We focus on the discovery and development of potential therapeutic monoclonal antibodies directed specifically to disease causing proteins. These potential therapies have a broad range of indications including AL and AA forms of amyloidosis, Parkinson’s disease and related synucleinopathies, and novel cell adhesion targets involved in inflammatory disease and metastatic cancers. Our strategy is to apply our extensive expertise in generating novel therapeutic antibodies and work with collaborators having expertise in specific animal models of disease, to identify antibody candidates for clinical development
An epitope is the molecular target recognized by an antibody. A neo-epitope is a site on a protein that becomes accessible only after modification, such as from cleavage or by misfolding into an abnormal shape. The neo-epitopes we target may occur as part of a disease-associated pathological process. We are developing novel, specific monoclonal antibodies against neo-epitope targets for the potential treatment of patients having a disease associated with the neo-epitope.

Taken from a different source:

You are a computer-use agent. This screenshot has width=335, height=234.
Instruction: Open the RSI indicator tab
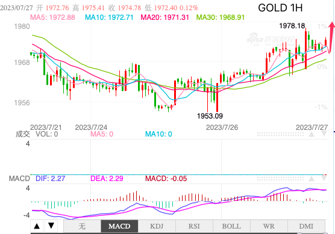point(194,226)
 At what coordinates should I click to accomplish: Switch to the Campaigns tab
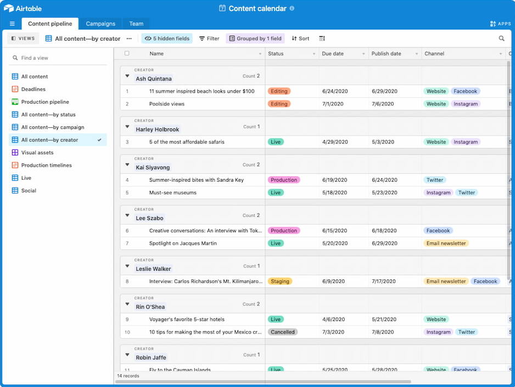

Targeting Neo-epitopes of Misfolded Proteins Associated with Disease
In addition to antibodies directed to neo-epitope targets, we are developing antibodies directed to other disease causing targets. For example, we have generated antibodies against novel cell adhesion targets expressed on certain pathogenic immune cells (TH17 cells) and on tumor cells. One specific cell adhesion protein, called MCAM (“melanoma cell adhesion molecule”), interacts with another protein called laminin near blood vessel walls which allows circulating tumor cells and a critical subset of T cells to leave the bloodstream and enter into tissues, sometimes initiating pathogenic processes that result in disease. Antibodies that interfere with the cell adhesion process may be useful for treating a range of inflammatory diseases and metastatic cancers.